§ Work instructions:
For each line of the data below that includes the string "Open", count one, and answer with the sum only.

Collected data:
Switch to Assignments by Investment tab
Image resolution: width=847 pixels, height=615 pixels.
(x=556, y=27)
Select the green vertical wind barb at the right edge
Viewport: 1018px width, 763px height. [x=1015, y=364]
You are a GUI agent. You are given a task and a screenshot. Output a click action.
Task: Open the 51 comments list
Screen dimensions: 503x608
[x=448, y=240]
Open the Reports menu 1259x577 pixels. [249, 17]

--

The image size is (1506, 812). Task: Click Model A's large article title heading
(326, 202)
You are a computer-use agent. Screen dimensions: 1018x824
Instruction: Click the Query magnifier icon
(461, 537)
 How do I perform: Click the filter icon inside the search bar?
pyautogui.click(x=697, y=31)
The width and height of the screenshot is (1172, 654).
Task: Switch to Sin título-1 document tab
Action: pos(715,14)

§ Exercise output:
2